Write the records out again exactly, but without pictures.
Records shown below:
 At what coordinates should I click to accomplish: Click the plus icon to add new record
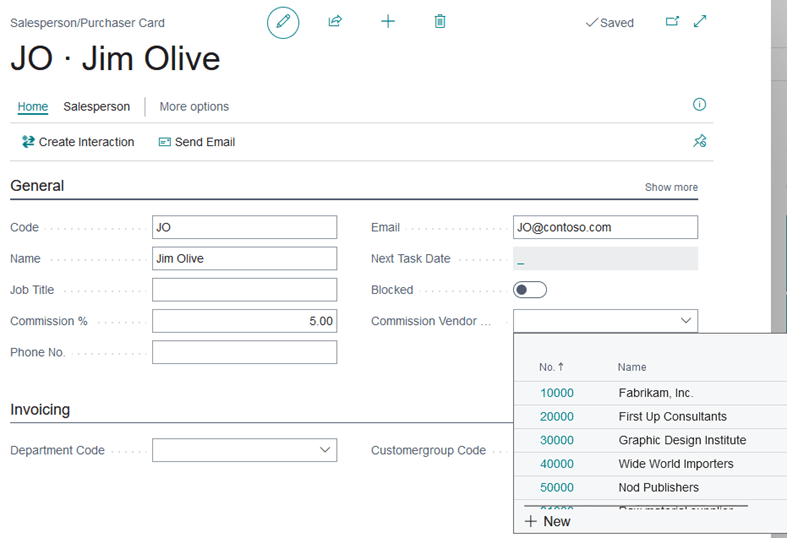388,21
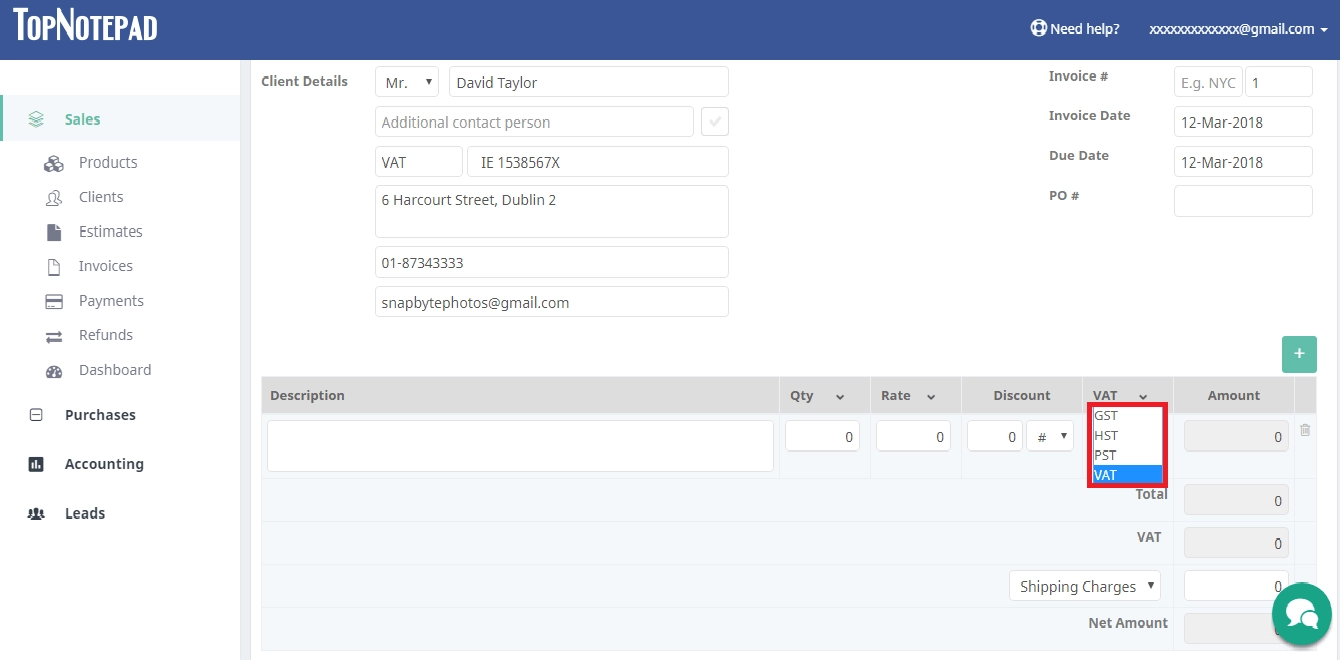
Task: Click the Invoices document icon
Action: [x=54, y=266]
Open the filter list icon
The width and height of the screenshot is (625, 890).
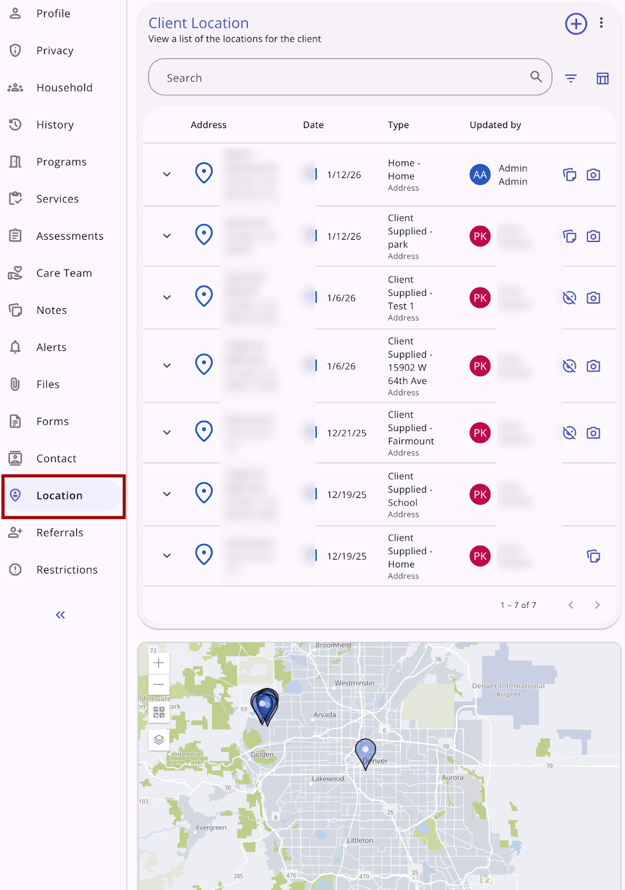(571, 78)
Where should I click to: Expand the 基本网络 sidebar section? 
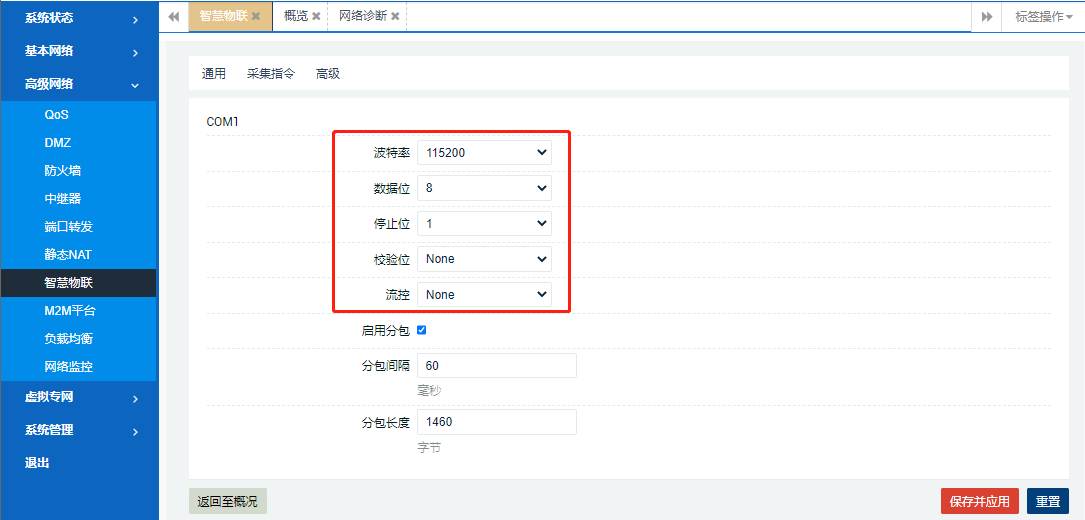coord(79,51)

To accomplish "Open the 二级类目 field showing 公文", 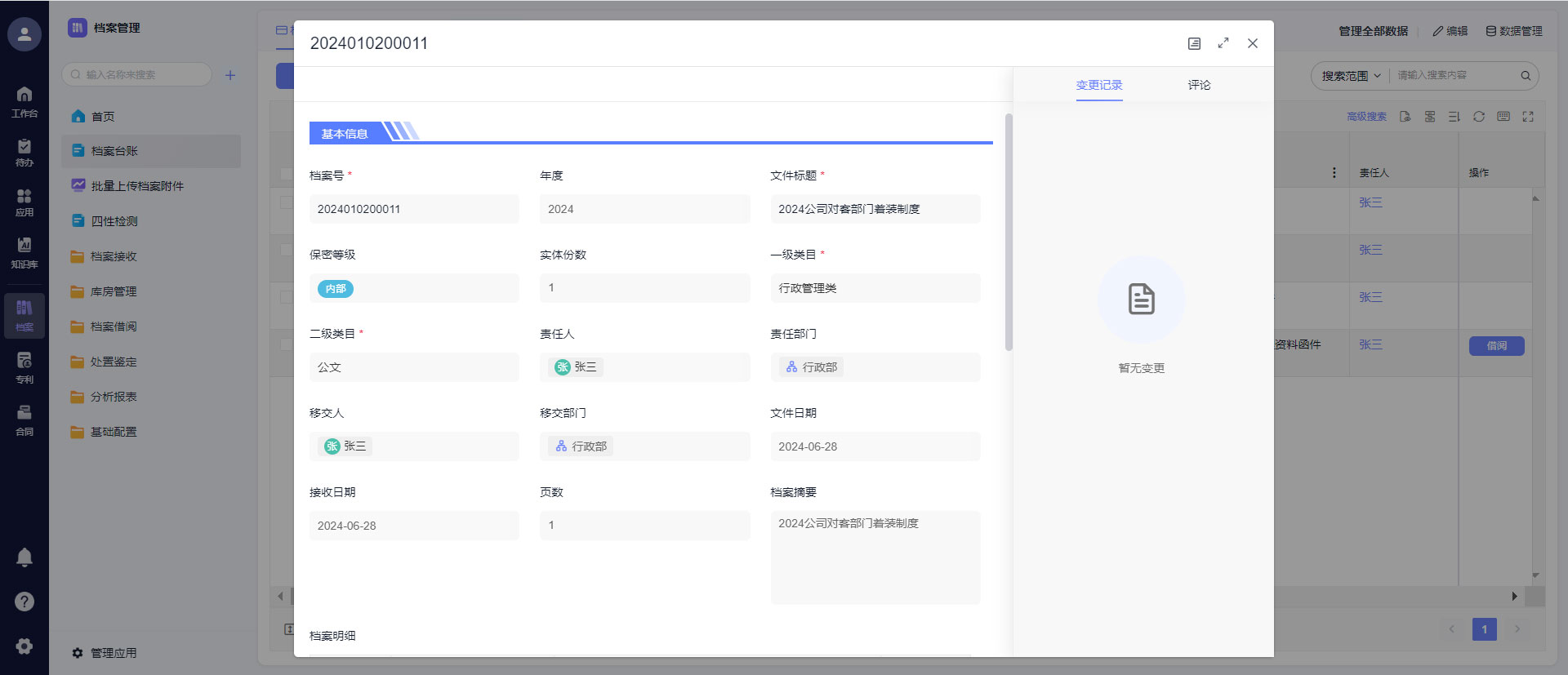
End of Records shown.
▶ [Response below]:
 At what coordinates should I click to accomplish: Click the plus icon to add new record
388,21
Task: Click the Invoices document icon
Action: [x=54, y=266]
Open the filter list icon
The width and height of the screenshot is (625, 890).
(571, 78)
Where should I click to: Expand the 基本网络 sidebar section? 
coord(79,51)

To accomplish "Open the 二级类目 field showing 公文", 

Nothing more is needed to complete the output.